Le STJ a souligné que la décision n'analyse pas la régularité du partenariat, mais cherche seulement à éviter un effondrement du réseau de santé. Le fond concernant la légalité du contrat est toujours en cours d'examen devant le Tribunal d'État du Tocantins.
Comment le contrat suspect a-t-il été approuvé par les employés du secrétariat ?
Selon les preuves recueillies par la police civile et présentées par le MPTO, des employés du ministère de la Santé ont déclaré avoir subi des pressions pour signer des avis techniques en faveur de l'externalisation. Beaucoup ont affirmé qu'ils n'avaient pas accès au plan de travail de l'entité avant de signer les documents.
Le service dans les UPA a-t-il été affecté ?
Dans une note officielle, la Mairie de Palmas a informé que les actions du Département de Santé se poursuivent normalement. Le Bureau du Procureur général municipal a garanti que le service des unités d'urgence Nord et Sud n'avait pas été interrompu à la suite de l'opération policière.
le secrétaire Dhieine Caminski ; et le surintendant Andreis Vicente da Costa
Reproduction/Hôtel de Ville de Palmas
Note complète de la mairie de Palmas
La Mairie de Palmas, par l'intermédiaire du Bureau du Procureur général municipal, informe qu'elle suit le dossier et attend l'accès aux informations officielles du dossier pour commenter.
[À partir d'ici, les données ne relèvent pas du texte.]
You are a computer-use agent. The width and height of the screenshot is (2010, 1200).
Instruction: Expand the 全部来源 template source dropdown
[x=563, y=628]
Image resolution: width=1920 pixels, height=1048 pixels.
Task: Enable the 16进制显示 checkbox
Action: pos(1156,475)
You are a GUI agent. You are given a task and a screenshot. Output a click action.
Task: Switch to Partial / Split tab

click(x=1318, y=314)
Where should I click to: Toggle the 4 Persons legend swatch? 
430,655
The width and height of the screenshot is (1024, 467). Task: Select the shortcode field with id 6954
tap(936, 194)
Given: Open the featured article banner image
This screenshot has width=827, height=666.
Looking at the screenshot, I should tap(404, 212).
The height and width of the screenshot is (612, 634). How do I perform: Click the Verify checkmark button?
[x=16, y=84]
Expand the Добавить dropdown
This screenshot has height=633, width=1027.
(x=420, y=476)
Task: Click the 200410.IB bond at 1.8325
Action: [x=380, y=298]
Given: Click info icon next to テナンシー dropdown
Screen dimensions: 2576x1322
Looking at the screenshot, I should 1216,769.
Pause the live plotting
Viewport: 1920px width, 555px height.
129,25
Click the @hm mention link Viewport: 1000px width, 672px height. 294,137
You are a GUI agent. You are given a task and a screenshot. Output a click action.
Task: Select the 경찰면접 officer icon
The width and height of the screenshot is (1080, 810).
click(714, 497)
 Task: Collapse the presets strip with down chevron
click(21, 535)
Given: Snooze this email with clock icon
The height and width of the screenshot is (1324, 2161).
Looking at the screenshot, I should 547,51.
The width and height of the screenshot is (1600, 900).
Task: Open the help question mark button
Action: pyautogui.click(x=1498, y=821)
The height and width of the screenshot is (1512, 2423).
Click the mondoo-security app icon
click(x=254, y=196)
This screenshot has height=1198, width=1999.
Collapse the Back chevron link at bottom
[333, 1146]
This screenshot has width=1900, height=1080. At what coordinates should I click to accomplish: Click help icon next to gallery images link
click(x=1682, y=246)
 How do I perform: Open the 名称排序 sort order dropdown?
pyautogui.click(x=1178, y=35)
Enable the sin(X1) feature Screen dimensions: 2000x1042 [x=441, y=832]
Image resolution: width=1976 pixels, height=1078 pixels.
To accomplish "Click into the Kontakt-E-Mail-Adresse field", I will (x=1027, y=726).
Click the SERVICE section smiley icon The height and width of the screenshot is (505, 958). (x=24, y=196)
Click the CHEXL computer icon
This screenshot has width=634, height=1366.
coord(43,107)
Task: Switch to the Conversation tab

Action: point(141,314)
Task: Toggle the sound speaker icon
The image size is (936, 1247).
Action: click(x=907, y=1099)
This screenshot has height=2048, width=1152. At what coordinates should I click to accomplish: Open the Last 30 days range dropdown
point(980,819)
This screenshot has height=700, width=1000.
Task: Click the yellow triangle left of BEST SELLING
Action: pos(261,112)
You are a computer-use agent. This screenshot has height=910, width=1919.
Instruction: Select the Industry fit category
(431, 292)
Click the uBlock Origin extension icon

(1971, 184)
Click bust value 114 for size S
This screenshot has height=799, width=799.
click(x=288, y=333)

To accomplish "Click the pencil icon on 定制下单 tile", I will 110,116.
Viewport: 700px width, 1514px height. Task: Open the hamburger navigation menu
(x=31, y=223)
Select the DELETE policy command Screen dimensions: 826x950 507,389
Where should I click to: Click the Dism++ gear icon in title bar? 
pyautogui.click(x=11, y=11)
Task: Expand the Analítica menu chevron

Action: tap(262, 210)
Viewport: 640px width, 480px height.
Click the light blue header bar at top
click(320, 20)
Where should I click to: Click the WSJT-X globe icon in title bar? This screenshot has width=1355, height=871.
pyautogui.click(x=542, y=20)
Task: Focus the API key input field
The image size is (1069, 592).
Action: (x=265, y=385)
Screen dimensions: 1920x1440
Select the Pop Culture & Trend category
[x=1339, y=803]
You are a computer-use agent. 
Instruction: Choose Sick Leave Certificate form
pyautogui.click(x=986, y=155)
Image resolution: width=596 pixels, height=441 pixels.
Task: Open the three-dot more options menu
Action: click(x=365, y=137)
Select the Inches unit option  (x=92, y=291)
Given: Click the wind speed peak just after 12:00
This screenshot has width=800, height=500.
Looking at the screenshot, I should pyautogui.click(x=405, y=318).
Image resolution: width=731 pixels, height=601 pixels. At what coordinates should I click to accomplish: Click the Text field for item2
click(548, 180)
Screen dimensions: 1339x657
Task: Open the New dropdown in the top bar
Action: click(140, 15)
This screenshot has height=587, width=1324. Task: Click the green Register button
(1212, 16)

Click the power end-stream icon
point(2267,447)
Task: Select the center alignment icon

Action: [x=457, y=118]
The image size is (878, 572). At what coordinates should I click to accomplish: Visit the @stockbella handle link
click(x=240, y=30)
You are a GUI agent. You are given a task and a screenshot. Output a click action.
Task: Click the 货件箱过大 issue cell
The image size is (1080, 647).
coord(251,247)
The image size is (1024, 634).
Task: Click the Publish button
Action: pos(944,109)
Le secrétaire à la Santé de Palmas, Dhieine Caminski, et le surintendant des soins de santé, Andreis Vicente da Costa, seront emmenés au bataillon de commandement général de la police militaire jusqu'à une audience de garde à vue.
Les actions du Département de la Santé se poursuivent normalement, sans préjudice pour la population, y compris les services fournis par les Unités de Soins d'Urgence Sud et Nord.